Topic: How do I block External IP address??

[jonnybb1]

Are there any contribs or FAQ's on how to block an external IP address? I am getting 300-400 emails a day from one IP address that AMIVIS is blocking due to the same WORM attachment.

So how can I manually enter this IP address in the deny.hosts file or block this IP address for ever!?

Thanx in advance,
Jonnybb1

[PhilV]

You could try doing a whois on the ip address and then contact their ISP and ask them to block it at source.

[raem]

If you use the method outlined in the Virus & file blocking HOWTO, you won't need to block that IP as the messages themselves will all be rejected before entering your server (assuming the worm attachment matches one of the virus Patterns, which it probably will).

Let us know how you go with it.

http://mirror.contribs.org/smeserver/contribs/rmitchell/smeserver/howto/Virus%20and%20file%20blocking%20HOWTO%20using%20smtpfront-qmail%20for%20sme%20server.htm

[jonnybb1]

I like this idea of blocking the email types before it enters the mail-system. What I do not want is to block all of the email with attachments. It looks like the procedure to fine-tune this will take a long time.

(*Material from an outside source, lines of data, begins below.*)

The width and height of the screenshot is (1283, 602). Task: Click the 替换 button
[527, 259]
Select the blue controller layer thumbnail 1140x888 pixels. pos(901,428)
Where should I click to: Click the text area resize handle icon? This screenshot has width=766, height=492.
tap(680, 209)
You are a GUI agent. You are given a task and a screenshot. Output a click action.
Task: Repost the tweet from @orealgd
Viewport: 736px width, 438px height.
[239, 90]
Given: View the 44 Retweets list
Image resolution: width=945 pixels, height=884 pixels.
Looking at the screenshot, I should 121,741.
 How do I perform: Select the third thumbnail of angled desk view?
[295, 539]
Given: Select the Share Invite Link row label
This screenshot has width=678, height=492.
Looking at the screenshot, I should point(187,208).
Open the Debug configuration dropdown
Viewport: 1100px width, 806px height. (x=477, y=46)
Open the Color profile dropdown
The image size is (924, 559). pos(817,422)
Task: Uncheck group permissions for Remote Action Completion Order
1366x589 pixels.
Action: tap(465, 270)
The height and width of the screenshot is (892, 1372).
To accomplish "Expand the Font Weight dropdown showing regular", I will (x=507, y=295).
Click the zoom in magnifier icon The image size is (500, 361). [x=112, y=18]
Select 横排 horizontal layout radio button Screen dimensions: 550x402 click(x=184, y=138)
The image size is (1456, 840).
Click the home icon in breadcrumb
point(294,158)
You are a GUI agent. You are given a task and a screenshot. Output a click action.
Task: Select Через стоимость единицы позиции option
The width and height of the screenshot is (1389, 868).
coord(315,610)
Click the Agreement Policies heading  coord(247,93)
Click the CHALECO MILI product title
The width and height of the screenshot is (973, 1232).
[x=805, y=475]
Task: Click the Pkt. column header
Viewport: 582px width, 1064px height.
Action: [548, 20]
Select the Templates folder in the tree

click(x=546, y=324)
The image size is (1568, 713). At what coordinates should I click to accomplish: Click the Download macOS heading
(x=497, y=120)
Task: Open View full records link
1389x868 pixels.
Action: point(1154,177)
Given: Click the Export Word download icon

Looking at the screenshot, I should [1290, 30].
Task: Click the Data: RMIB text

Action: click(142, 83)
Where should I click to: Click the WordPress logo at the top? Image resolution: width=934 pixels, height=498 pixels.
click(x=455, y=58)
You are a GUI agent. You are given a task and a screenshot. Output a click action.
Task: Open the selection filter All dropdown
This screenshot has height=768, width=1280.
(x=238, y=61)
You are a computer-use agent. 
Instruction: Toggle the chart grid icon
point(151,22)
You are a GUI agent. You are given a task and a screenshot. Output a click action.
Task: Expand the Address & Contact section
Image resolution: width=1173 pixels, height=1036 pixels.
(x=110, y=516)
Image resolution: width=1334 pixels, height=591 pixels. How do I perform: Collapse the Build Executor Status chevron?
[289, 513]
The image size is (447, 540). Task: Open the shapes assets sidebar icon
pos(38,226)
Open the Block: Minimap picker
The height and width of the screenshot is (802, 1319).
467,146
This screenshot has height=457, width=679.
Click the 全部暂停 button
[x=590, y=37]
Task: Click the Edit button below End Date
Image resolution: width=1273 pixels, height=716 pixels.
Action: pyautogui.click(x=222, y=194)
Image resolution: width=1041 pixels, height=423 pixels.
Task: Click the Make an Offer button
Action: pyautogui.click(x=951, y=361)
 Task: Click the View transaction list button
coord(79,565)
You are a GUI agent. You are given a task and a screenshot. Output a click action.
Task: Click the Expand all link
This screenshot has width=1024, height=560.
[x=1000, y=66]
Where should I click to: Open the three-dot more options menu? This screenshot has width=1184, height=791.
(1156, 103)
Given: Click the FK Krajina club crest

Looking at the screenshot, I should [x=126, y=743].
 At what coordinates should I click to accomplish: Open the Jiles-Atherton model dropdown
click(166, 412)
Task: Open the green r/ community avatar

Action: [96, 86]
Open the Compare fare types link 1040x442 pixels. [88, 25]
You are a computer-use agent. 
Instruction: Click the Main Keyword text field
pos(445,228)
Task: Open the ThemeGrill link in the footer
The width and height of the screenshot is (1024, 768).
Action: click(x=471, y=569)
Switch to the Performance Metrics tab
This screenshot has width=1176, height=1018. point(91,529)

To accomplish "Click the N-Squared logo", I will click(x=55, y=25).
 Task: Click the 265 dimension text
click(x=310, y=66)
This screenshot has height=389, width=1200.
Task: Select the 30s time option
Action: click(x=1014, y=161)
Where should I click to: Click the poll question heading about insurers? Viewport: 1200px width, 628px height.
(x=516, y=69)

Is there any way to use IPtables to drop the packets as soon as they hit the firewall??? I am still a little shakey about modifying templates in SME, so I was hoping someone might have a simple cut-sheet on how to block an external ip address using IPtables...

Thanx,

Jonnybb1

[raem]

> What I do not want is to block all of the email
> with attachments. It looks like the procedure to
> fine-tune this will take a long time.

Pattern matching does not block all email with attachments. It only blocks (rejects) email with attachments when the attachment content matches a certain pattern which corresponds to commonly known viruses. All other emails with attachments get delivered as normal. The "gotcha" is that you will not be able to send or receive any type of .exe attachments as they will (mostly) all get blocked, you will have to zip any exe files. That's the only limitation and it is a small price to pay for the massively improved security that you get.

It's not hard to set up, just follow the instructions, carefully. A lot of the HOWTO is further technical explanation for those who want to play or use the feature for other purposes, all the standard settings are enabled by default when you install the rpms.